Work order =
Each entry in this listing needs to be written out again, word for word.

Record excerpts =
☆ ☆ ☆

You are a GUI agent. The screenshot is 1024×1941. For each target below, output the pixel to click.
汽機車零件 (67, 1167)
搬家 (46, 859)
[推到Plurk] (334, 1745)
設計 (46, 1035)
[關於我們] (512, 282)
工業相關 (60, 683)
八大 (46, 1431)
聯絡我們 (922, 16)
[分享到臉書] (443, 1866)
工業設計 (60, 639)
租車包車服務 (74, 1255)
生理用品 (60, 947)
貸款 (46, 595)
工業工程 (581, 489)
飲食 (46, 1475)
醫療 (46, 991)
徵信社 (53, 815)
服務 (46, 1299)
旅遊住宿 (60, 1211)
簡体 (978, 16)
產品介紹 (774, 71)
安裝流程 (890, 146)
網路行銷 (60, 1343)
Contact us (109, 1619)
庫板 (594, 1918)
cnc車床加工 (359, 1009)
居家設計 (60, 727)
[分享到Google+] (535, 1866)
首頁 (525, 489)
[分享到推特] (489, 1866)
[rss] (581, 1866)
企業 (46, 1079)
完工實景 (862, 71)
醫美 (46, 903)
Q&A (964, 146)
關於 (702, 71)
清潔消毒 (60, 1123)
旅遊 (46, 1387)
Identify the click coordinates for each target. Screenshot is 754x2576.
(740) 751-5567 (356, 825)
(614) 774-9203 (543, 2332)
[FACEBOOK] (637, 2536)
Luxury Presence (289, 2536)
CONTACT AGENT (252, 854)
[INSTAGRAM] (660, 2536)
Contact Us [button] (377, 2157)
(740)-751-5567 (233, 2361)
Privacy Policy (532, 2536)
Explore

☆ ☆ ☆

Output for this exercise =
You are a GUI agent. The screenshot is 1024×1941. For each target below, output the pixel to click.
汽機車零件 (67, 1167)
搬家 (46, 859)
[推到Plurk] (334, 1745)
設計 (46, 1035)
[關於我們] (512, 282)
工業相關 (60, 683)
八大 (46, 1431)
聯絡我們 (922, 16)
[分享到臉書] (443, 1866)
工業設計 (60, 639)
租車包車服務 (74, 1255)
生理用品 (60, 947)
貸款 (46, 595)
工業工程 (581, 489)
飲食 (46, 1475)
醫療 (46, 991)
徵信社 (53, 815)
服務 (46, 1299)
旅遊住宿 (60, 1211)
簡体 (978, 16)
產品介紹 (774, 71)
安裝流程 (890, 146)
網路行銷 (60, 1343)
Contact us (109, 1619)
庫板 (594, 1918)
cnc車床加工 (359, 1009)
居家設計 (60, 727)
[分享到Google+] (535, 1866)
首頁 (525, 489)
[分享到推特] (489, 1866)
[rss] (581, 1866)
企業 (46, 1079)
完工實景 (862, 71)
醫美 (46, 903)
Q&A (964, 146)
關於 (702, 71)
清潔消毒 (60, 1123)
旅遊 (46, 1387)
Identify the click coordinates for each target. Screenshot is 754x2576.
(740) 751-5567 (356, 825)
(614) 774-9203 (543, 2332)
[FACEBOOK] (637, 2536)
Luxury Presence (289, 2536)
CONTACT AGENT (252, 854)
[INSTAGRAM] (660, 2536)
Contact Us [button] (377, 2157)
(740)-751-5567 (233, 2361)
Privacy Policy (532, 2536)
Explore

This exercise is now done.